The reporting deadlines are determined by the business’s formation date. If your company is in existence on December 31, 2023, you are required to submit the initial BOIRs no later than January 1, 2025, but not earlier than January 1, 2024. If your company is created after December 31, 2023, you must file your initial BOIR within 90 days following their formation date. Companies formed after December 31, 2024 are subject to a reporting deadline of 30 days after their date of organization.

Each BOIR must include mandated identification information about the reporting company; its beneficial owners; and, for U.S. reporting companies formed after December 31, 2023, or those foreign reporting companies first registering to do business in the U.S. during 2024, details about one or two applicants.
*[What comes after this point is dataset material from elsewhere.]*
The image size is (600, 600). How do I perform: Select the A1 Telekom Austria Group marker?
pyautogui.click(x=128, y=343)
Beneficial owners and individual applicants may obtain a unique “FinCEN identifier” number for reporting purposes after January 1, 2024 and provide that information to a reporting company in lieu of the specified personal identification information, but they are also obligated to update their information within 30 days if it becomes inaccurate.
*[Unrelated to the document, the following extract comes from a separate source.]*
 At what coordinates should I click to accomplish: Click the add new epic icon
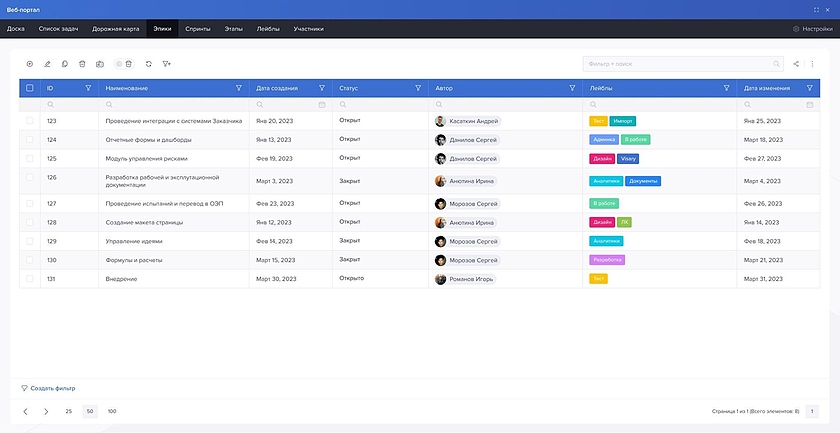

For reporting companies, the following information will have to be reported:

  • full legal name and trade names for entity;
  • current address;
  • the state the entity was formed in, or in which a foreign company first registers; and
  • taxpayer identification number and employer identification number provided by the Internal Revenue Service

For beneficial owners and company applicants (individuals who directly file the formation documents for the reporting companies) of reporting companies, the following information will have to be reported:

  • full legal name;
  • date of birth;
  • business or residential address; and
  • a unique identifying number from an acceptable identification document (i.e. passport, driver’s license, etc.), or FinCEN identifier

What does it all mean?

Information contained in the BOIRs are maintained in a confidential, secure, and non-public database that is not publicly accessible and is not subject Freedom of Information Act requests. Even so, the CTA permits disclosure to large hosts of recipients and for a broad range:

  • federal agencies engaged in national security, intelligence, or law enforcement;
  • state, local, or tribal law enforcement for purposes of criminal or civil investigations;
  • federal agency requests for assistance to foreign investigations or prosecutions;
  • financial institutions requesting this information, with the consent of the reporting company, to facilitate compliance with customer due diligence regulations; and
  • federal functional regulators or other appropriate regulatory agencies.
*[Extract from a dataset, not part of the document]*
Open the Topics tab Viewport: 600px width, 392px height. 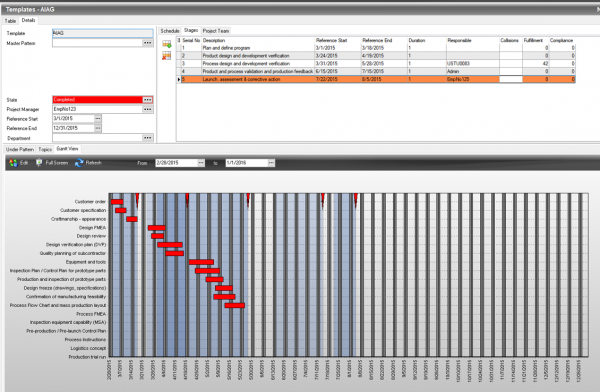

Failure to comply with the reporting requirements of the CTA can lead to civil and criminal penalties, including maximum civil penalty of $500 per day, up to $10,000, and imprisonment for up to 2 years. A false, fraudulent or incomplete BOIR constitutes a reporting violation only if it is a willful act.

In order to properly comply with the CTA, companies should not delay to plan accordingly. Companies should gather reportable information so that they are in compliance with reporting deadlines as determined by entity formation dates. Companies should consider a compliance policy that binds shareholders, members, and managers to provide such reportable information and update the necessary information as it changes. Companies may even consider amending their governing documents to expressly provide for such compliance duties.